The Register Citizen (Torrington, CT)
Don’t donate to alma mater, give to students in debt
Early in the summer, I opened an email soliciting donations for my alma mater. Currently, I’m required by law to make monthly payments toward the college degree I received in 2013, so I tend to ignore requests for voluntary contributions.
This one, however, caught my eye. I read about our collective need to contribute to “student support,” “intellectual dynamism” and a “community-inthe-making.” And I found myself nodding in agreement. These values are important, I realized. But to support them, I shouldn’t give to my university. I should give to my peers burdened by student debt.

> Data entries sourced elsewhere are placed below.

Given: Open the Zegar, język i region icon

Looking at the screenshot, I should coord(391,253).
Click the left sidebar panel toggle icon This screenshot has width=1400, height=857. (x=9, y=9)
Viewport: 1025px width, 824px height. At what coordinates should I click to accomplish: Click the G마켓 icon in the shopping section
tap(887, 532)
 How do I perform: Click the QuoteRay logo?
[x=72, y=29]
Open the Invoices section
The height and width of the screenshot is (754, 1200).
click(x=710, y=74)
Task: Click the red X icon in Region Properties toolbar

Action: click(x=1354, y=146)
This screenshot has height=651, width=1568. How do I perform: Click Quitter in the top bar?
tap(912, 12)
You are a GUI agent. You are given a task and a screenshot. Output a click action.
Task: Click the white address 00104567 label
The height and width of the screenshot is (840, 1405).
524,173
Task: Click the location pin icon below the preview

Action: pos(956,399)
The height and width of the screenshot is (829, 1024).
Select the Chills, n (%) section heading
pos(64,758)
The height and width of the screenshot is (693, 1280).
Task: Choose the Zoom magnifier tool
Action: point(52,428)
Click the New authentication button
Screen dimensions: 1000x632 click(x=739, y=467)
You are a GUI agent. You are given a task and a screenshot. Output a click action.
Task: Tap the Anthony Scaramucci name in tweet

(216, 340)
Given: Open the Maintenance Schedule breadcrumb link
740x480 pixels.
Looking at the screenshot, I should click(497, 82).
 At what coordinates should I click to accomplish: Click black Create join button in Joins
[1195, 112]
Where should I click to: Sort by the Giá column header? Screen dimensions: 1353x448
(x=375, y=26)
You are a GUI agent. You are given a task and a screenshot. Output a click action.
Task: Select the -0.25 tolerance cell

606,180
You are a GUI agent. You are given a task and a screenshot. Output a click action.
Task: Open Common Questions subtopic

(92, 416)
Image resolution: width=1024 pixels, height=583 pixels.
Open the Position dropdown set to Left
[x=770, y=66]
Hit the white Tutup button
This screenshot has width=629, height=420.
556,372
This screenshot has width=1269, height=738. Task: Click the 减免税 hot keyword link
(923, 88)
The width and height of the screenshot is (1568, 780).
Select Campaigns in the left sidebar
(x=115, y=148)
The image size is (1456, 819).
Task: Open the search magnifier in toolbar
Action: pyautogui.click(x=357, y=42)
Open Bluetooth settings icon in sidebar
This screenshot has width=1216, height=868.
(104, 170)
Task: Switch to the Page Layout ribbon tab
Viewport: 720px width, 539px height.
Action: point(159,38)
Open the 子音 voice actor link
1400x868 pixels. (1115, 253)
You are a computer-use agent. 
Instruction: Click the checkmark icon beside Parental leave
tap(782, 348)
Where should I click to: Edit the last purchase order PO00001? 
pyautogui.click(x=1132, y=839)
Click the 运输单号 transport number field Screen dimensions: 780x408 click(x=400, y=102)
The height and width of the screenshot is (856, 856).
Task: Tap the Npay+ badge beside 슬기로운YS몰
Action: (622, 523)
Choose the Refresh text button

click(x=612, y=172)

Over 40 million Americans are still paying off their college degrees. The average graduate owes $37,000. That burden undermines the very “stability,” “dynamism” and “community-building” that their degrees were meant to foster. Student debt reduces lifetime wealth — by $208,000 for an average household — as people are forced to make payments instead of saving for retirement or buying homes. It affects career and job selection, the decision to start a family, and the ability to save for emergencies. The psychological strain of living in debt can lead to lower overall well-being.
Alums can help ease that struggle by giving money directly to peers, creating a network of collective debt relief that can help unburden individuals while influencing policymakers and university administrators.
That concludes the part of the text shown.